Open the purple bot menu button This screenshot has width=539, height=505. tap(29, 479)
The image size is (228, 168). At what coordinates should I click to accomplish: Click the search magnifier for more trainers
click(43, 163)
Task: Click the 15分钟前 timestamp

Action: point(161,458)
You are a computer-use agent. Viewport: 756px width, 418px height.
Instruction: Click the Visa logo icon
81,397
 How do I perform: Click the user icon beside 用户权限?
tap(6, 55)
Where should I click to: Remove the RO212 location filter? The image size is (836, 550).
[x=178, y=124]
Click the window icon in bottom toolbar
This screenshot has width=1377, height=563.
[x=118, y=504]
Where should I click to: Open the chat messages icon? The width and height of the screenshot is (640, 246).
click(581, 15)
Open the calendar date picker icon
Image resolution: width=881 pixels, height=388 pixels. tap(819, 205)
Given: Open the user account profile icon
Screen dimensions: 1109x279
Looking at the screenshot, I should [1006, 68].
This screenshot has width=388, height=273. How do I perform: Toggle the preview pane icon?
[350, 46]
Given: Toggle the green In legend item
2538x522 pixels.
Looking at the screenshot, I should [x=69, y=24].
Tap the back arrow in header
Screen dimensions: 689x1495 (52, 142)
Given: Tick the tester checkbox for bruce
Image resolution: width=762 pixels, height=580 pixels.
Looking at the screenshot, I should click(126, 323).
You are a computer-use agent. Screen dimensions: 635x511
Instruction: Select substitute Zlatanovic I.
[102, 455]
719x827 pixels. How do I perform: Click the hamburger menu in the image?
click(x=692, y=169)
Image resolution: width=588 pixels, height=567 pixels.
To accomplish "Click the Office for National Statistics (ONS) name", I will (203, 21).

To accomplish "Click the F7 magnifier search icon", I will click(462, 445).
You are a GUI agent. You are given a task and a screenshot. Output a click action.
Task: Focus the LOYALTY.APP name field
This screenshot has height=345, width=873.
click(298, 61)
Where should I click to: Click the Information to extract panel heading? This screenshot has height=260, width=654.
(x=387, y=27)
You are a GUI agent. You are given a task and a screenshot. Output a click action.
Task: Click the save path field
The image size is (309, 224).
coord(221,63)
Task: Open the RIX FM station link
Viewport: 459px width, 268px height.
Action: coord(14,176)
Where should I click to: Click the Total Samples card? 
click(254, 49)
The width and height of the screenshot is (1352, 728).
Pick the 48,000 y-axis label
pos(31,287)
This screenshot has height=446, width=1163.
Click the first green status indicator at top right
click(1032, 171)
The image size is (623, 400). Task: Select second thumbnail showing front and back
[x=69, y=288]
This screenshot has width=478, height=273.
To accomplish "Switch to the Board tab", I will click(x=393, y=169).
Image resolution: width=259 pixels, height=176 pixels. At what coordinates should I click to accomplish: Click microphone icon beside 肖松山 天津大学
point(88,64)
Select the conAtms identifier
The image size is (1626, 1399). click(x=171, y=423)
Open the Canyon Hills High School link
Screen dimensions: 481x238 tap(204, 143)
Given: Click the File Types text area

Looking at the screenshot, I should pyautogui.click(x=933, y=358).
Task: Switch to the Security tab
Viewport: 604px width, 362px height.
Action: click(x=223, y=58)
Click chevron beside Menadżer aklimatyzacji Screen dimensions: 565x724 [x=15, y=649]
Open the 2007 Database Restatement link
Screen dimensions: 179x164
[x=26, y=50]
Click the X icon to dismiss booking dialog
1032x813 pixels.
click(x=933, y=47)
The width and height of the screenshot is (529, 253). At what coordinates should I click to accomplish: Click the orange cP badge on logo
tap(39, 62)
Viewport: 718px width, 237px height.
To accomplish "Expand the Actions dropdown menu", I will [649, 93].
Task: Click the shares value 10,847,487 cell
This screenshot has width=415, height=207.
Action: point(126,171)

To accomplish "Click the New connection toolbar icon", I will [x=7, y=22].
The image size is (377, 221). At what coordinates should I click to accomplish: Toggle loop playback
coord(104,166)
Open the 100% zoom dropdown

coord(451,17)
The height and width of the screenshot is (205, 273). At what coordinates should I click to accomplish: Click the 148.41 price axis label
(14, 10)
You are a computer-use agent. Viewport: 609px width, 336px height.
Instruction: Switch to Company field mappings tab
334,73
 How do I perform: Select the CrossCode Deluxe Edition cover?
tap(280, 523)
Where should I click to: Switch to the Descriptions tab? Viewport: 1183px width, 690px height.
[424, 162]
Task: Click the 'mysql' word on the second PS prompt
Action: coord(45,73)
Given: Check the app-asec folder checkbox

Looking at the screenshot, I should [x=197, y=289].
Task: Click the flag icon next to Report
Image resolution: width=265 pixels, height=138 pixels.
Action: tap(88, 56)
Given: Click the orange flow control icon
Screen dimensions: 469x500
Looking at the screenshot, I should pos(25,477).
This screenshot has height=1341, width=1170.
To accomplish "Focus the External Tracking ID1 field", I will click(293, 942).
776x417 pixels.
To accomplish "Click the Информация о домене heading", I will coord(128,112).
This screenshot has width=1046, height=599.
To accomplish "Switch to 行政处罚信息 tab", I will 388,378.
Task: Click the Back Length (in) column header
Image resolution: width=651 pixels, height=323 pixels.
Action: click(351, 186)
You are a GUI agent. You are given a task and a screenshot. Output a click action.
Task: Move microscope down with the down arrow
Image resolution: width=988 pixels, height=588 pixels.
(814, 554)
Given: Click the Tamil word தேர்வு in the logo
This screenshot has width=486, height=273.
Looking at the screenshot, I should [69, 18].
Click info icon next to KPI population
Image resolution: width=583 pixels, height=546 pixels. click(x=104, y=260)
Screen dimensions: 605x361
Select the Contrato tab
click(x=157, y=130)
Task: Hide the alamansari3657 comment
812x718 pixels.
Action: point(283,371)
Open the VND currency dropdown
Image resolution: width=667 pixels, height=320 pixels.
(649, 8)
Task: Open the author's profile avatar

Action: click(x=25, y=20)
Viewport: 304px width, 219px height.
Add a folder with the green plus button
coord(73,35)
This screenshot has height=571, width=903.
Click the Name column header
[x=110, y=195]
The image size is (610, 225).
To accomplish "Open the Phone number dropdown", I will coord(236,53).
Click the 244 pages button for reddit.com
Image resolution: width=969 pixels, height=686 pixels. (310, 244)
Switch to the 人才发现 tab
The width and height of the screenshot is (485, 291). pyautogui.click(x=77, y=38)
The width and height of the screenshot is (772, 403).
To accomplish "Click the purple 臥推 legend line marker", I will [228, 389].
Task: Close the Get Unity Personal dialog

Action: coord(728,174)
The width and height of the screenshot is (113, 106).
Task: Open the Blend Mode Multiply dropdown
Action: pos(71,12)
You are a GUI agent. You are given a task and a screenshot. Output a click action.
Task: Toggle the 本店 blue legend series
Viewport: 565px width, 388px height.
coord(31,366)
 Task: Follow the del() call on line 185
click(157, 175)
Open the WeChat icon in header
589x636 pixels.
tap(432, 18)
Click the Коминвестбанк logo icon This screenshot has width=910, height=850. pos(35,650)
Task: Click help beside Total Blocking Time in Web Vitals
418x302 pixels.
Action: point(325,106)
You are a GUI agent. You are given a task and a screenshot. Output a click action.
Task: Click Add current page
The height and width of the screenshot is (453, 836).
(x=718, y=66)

• _WHAT YOU HAVE TO DO_
Transcribe the lines above between the line holding "Task: Hide the alamansari3657 comment" and the line holding "Viewport: 304px width, 219px height.", inclusive, exactly as they stand and with nothing added.

• _ANSWER AREA_
Task: Hide the alamansari3657 comment
812x718 pixels.
Action: point(283,371)
Open the VND currency dropdown
Image resolution: width=667 pixels, height=320 pixels.
(649, 8)
Task: Open the author's profile avatar

Action: click(x=25, y=20)
Viewport: 304px width, 219px height.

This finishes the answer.